Some of the coarsest comedians I watch, people who fiercely challenge those in power, raging against the utter lunacy of the inequalities in our society, are often humbled by kindness. Overwhelmed by their feelings in response to the need for kindness and the importance of it.
Of all Jonathan Pie’s pieces it’s not the ones on climate change, or Brexit, or even Tory lies that have stuck with me, it’s this one:
You don’t regret the kindness that you give. But if you’re like me you regret the times when you weren’t kind.
The time you spoke rudely to someone in a shop because you were in a bad mood, even though whatever you were grumpy about probably had nothing to do with them. Those times when you didn’t give someone the benefit of the doubt, because you thought there was a chance their intentions were bad.
Sure there will be times your kindness will miss the mark. The charity you give that ends up at the liquor store. That money your friend doesn’t pay back - oh come on, you didn’t really think that was a loan, did you?

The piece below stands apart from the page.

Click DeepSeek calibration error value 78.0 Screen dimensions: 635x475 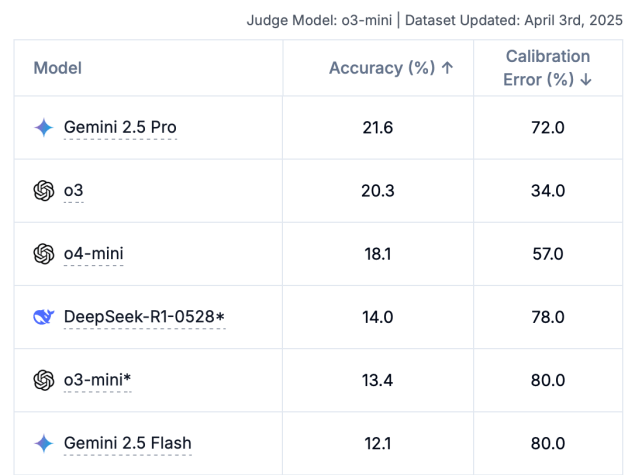[x=547, y=317]
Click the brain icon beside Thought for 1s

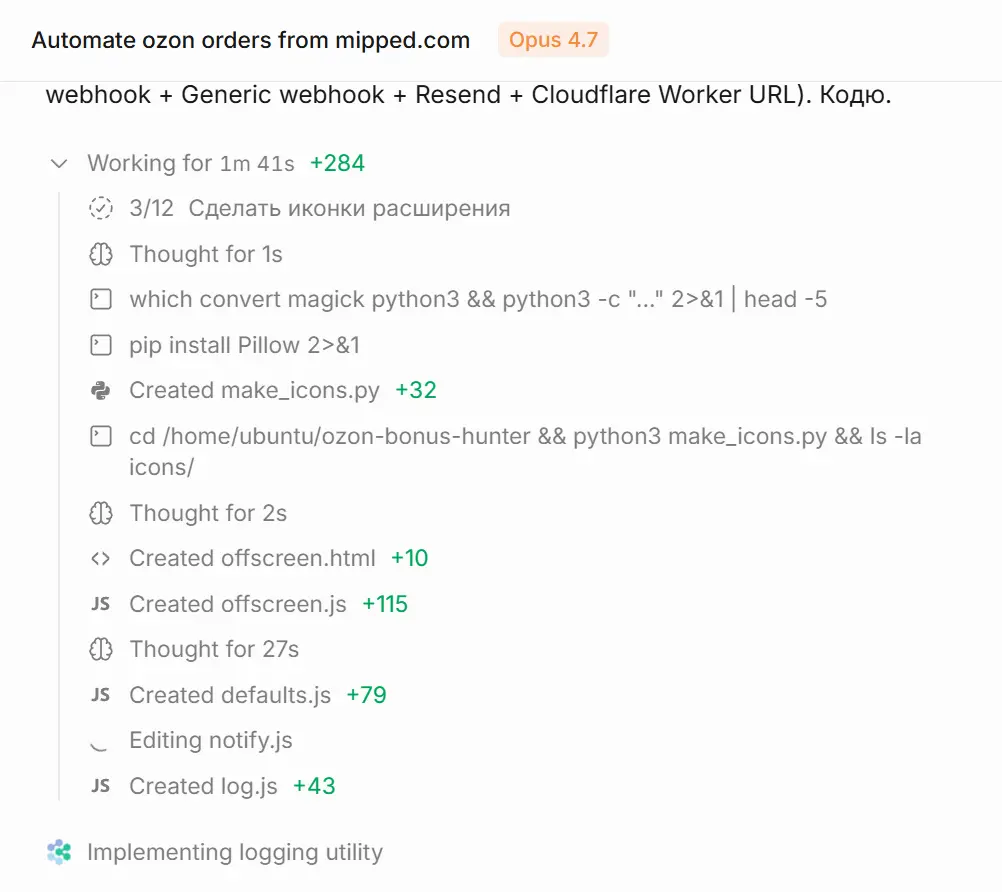pos(101,254)
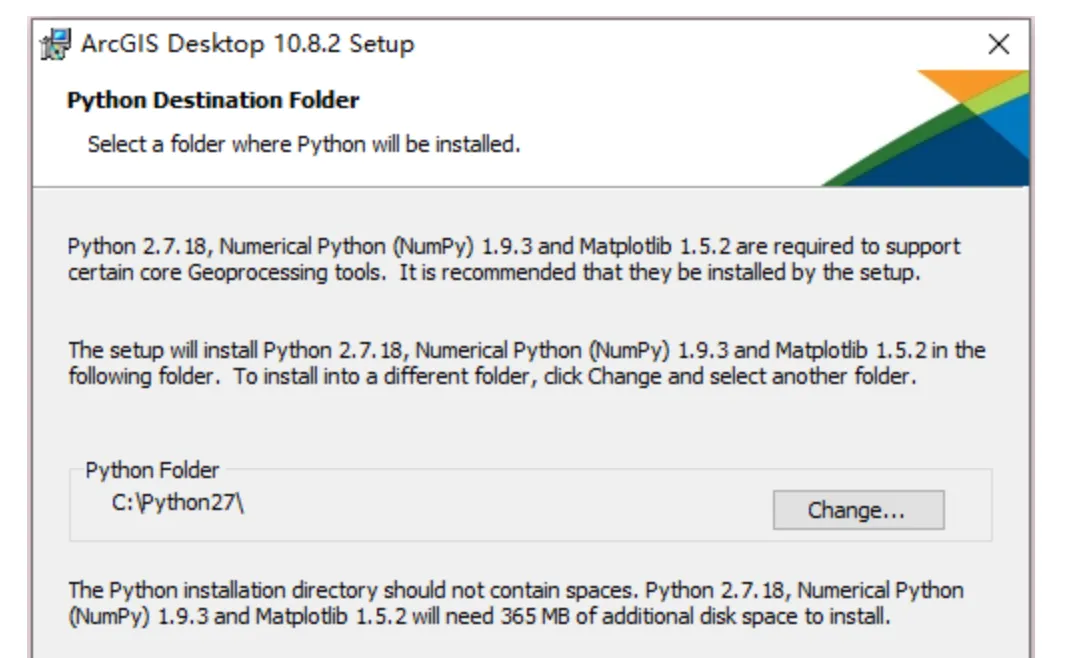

I once managed to give my house keys to a beggar in Oxford, along with the coins in my pocket, only realising when I got back to London - that was a pain.
We had a Prime Minister a short time ago that spoke a lot about kindness. Some people, sadly quite a few people, mocked her for that. But not me, and not you.
Some other people thought kindness was quite cool for a while during Covid. It made sense to be a bit kind to each other - we were all in it together. But now it’s time to get back to regular life and leave such naivete behind.
But not us. Because, and please be kind about this next line because I’m well aware of just how hokey it is… Kindness is not just for Covid.
Whatever happens in this election kindness will still be here. It’ll be in you, and me. In Heidi, and my daughter, and in lots of us.
Which is just as well, because if the polls are right we’re going to need a lot of it.
But I’m not giving up yet! Aside from anything else there is less in those polls they would have you believe. Besides which, people act differently in that moment of truth in a polling booth, when they stop and think before they make their mark.
And no one ever regretted going with kindness.
Have a lovely day all of you - and let’s try a little kindness out there, it’s good stuff.
I love this Nick and add myself to the tear-shedders ♥️ I feel so fortunate to have lived through six years of kind government in NZ, led by Jacinda and continued by Grant and the only Chris with integrity. I hope upon hope that all those who have been treated with such humanity will get out and vote for kindness. The alternative is too hard to imagine right now.
And please, can someone tell Mike Hoskings that kindness is SO MUCH MORE than an airy-fairy fluffy feeling.